A panzerotto is a fried version of a calzone that is unique to the Puglia region of Italy. Piping hot and stuffed with mozzarella and tomato sauce, eating a panzerotto is a sinfully satisfying experience. Panzerotti (plural) have crossed the Atlantic and become popular in the United States, particularly Texas and New Jersey, but tasting them at the source is always the best. Every city in Puglia has its own version, and, in this way, panzerotti are similar to Neapolitan pizza: Naples is jam packed with pizzerias, but you need to eat at a few to find your favorite. I recently went to the joint that many locals consider the best maker of panzerotti on earth, Pizzeria Romanelli di Larocca Giuseppe Carlo, in Brindisi.
Until recently, my favorite calzone fritto spot was located in Lecce. Lecce, a rising star in the Italian south, provides visitors with beautiful Baroque facades as well as delicious baked goods, such as the breakfast pastry pasticciotto, individual shortbread-like cakes stuffed with cream, and rustici, savory, flakey, croissant-like pastries filled with béchamel sauce, tomato sauce, and mozzarella. In general, the calzone fritto, aka panzerotti, in Lecce are somewhat unpredictable. However, the shop on the corner of Via Salvatore Trinchese and Piazzetta Brizio De Santis has never disappointed me. This little shop makes delicious calzone fritto from 5pm-midnight.
My new favorite spot for panzerotti is in Brindisi. Pizzeria Romanelli is located on Via S. Lucia, a tiny alleyway off of the popular Via Annunziata, which is a street known for its good restaurants. When my Pugliese friends took to this little spot, I felt like I’d just found Puglia’s version of the famous Neapolitan pizzeria Da Michele. For a food lover such as myself, this was incredible. I’d visited Brindisi multiple times over the past three years and here was an incredible, traditional food joint right under my nose. For this reason, I’m calling Pizzeria Romanelli Puglia’s best kept secret.
The little restaurant was bustling when we arrived. There aren’t any tables, just standing room at bars that wrap around the room. Soccer was playing on the TV. Everyone was eating fritta, the Brindisi-specific version of a panzerotto. To help you keep the names straight, the following terms are all synonymous: panzerotto, fritta, calzone fritto.
Each fritta is made to order. Towering boxes of fresh, rolled out dough surround the chef who begins the process.
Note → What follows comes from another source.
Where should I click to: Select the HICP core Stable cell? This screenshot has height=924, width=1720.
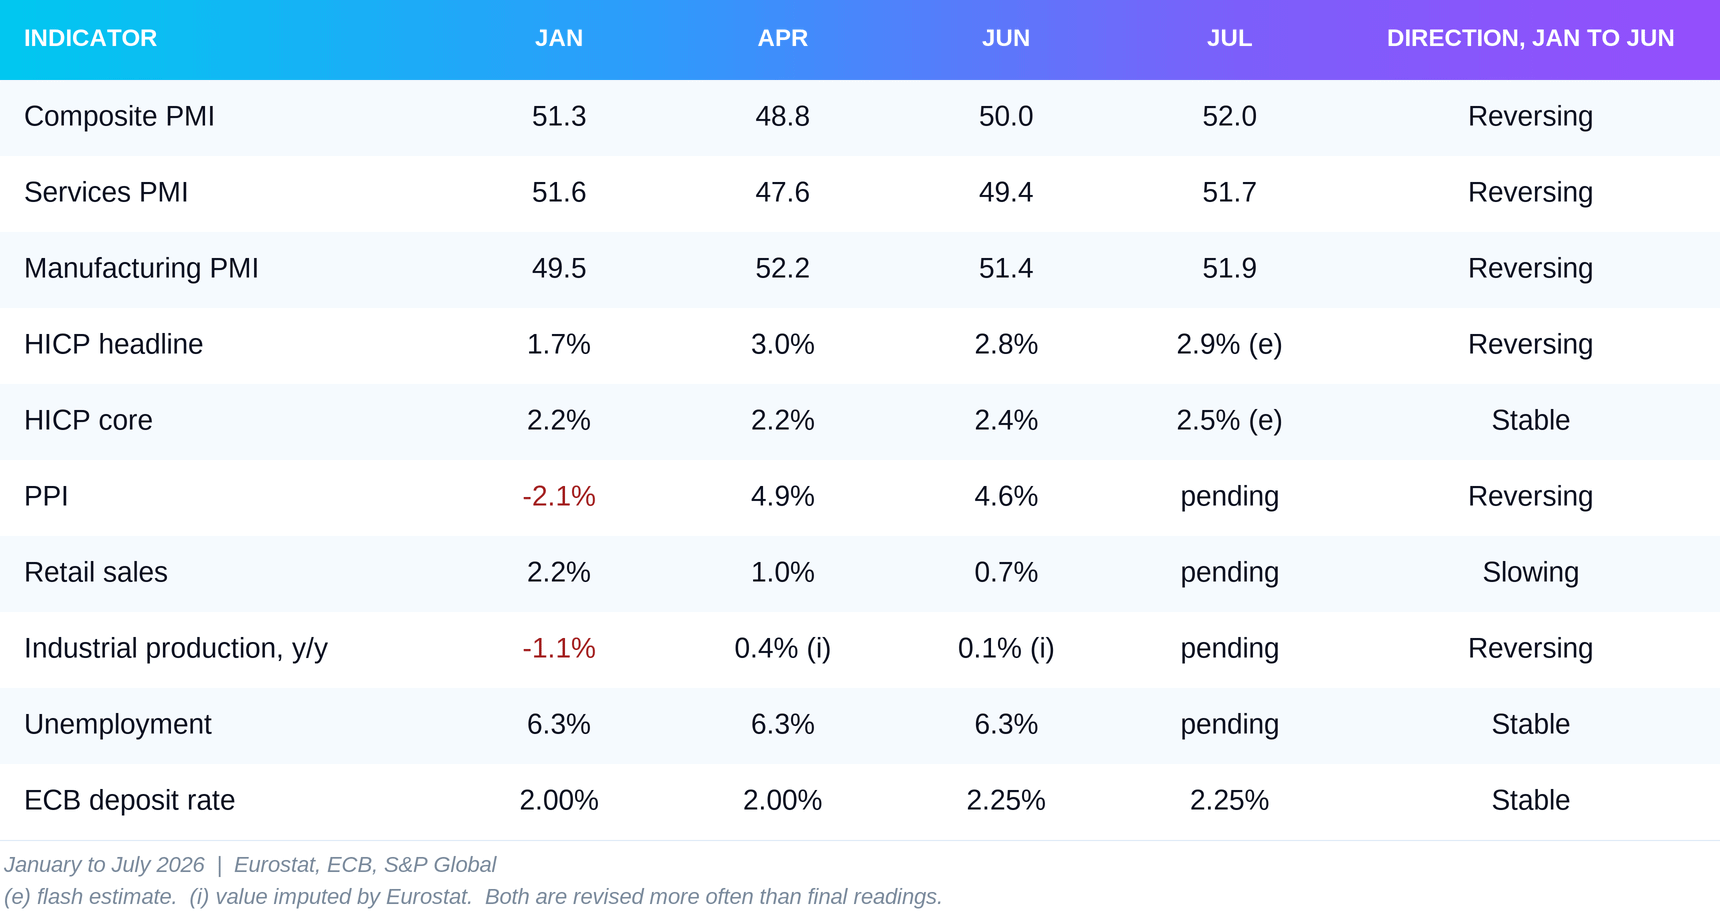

He arranges the cheese and sauce, then folds the circular dough in half, making the traditional, half-moon shape of a calzone. The fritte are then put in the over to bake for a just a minute. When finished, they are taken out and given to another chef who submerges them in frying oil. They come out golden brown and extremely hot. For my part, it took serious self-control to keep myself from biting into the delicious, dangerously hot fritta.
The dough tastes like a savory version of the fried dough, or doughboys, that I grew up with at state fairs. However, when you reach the cheesy, saucy middle, the fritta ascends to a higher place on the culinary hierarchy. It certainly doesn’t have the finesse of a Neapolitan pizza—it is more of an incredible snack than a meal—but it’s high on my list of not-to-be-missed foods in Italy. It turns out that Pizzeria Romanelli has had so much success that it opened a shop in Houston, Texas.